Терапевт понимает, что этот пациент построил автобиографический рассказ, который изображает себя как отказ от желания улучшить кратковременное функционирование системы. Терапевт не знает (и не заботится), были ли родители пациента пренебрежительными, действительно ли они праздновали День благодарения или у него даже много братьев и сестер. Фактически, успешная терапия, вероятно, активирует другой рассказ, и терапевт не будет удивлен, если терапия закончится рассказами о том, насколько внимательны родители и как они удовлетворяют потребности каждого ребенка индивидуально. Формулировка дела, в которой настаивает на том, что родители на самом деле пренебрежительно относится, затрудняет для пациента изменение его автобиографического повествования.
4. Терапевт интерпретирует речь пациента как метафорический ответ на окружающую среду, в которой он происходит.
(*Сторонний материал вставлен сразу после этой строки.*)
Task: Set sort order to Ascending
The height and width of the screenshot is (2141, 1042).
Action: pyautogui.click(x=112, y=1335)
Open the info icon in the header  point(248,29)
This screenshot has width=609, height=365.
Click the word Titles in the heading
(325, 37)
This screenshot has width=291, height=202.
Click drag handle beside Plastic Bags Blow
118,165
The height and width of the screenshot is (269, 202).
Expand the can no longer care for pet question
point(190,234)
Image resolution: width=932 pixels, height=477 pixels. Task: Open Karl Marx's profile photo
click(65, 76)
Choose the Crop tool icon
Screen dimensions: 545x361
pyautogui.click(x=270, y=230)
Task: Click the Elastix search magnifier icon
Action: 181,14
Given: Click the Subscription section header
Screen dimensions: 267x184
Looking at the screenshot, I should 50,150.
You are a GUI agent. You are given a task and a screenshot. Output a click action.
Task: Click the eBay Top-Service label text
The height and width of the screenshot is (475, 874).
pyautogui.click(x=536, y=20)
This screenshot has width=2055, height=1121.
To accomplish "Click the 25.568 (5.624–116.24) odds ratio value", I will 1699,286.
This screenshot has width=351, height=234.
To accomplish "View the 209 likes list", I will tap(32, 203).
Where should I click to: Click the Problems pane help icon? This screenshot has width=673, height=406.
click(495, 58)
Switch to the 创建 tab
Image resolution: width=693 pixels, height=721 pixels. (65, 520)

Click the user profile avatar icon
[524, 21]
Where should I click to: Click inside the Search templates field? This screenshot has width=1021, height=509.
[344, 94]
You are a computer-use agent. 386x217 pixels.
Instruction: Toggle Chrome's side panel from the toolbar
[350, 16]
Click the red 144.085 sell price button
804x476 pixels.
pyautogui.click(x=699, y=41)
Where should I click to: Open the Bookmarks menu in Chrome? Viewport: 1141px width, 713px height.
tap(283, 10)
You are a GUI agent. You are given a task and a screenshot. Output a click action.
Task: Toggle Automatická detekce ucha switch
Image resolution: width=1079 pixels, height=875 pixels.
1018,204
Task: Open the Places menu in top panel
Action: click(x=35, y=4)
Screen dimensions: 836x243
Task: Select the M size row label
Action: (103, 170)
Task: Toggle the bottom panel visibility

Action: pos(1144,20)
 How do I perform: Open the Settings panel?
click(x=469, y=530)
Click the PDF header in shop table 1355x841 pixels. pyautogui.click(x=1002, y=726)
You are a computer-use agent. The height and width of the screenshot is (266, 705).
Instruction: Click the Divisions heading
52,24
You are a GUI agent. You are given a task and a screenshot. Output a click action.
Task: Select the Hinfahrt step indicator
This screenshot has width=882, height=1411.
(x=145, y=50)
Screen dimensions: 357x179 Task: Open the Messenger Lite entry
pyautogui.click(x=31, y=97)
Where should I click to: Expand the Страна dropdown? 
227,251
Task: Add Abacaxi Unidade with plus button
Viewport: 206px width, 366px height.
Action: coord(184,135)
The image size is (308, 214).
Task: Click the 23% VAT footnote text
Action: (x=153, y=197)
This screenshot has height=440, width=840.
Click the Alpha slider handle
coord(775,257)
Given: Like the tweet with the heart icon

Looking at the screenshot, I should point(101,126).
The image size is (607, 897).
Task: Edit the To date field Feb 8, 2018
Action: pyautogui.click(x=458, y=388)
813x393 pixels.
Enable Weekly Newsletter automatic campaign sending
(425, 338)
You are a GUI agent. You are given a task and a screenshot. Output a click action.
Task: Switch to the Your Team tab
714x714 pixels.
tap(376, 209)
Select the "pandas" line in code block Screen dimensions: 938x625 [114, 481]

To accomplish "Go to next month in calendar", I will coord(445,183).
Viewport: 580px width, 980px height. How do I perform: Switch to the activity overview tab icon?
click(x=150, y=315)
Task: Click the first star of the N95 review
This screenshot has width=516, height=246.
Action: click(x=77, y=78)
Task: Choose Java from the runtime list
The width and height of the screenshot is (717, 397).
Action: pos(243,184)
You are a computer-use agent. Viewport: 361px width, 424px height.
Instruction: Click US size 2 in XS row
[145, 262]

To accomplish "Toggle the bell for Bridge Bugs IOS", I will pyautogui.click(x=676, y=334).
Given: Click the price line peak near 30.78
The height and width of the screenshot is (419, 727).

История благодарения заставляет терапевта задуматься о том, что она каким-то образом выиграла от недостатка желания пациента. Она вспоминает, что после пары недель лечения она попросила пациента изменить время регулярного приема, потому что другой пациент мог прийти только тогда. Рассказ о Дне благодарения можно прочитать как изображающий опыт отсрочки для братьев и сестер (другого пациента), чтобы облегчить жизнь родительской фигуре (терапевту). Терапевт и пациент вместе могут проанализировать последствия этой просьбы по поводу их переписки на данный момент по технической проблеме того, как поднять вопрос, а это не значит, чтобы пациент спросил, изменило ли время его изменение. Терапевт может решить, что она наложила на пациента, или она может решить, что у пациента есть своеобразный ответ на то, что только что произошло в ходе обычной терапии, или, скорее всего, она решит, что последнее относится к делу чтобы изменить время, а первое – в отношении высказывания о том, что изменение времени было для другого пациента. Терапевт может использовать историю благодарения в будущем, чтобы напомнить себе, что может быть хорошо изменить ее график, но это не нормально, если пациент почувствует, что еще один пациент более важен.
Можете ли вы представить себе способ, которым взрывающийся торт ко дню рождения может быть метафорическим сообщением терапевту о переживании пациента в какой-то момент, когда она что-то праздновала за счет своего чувства?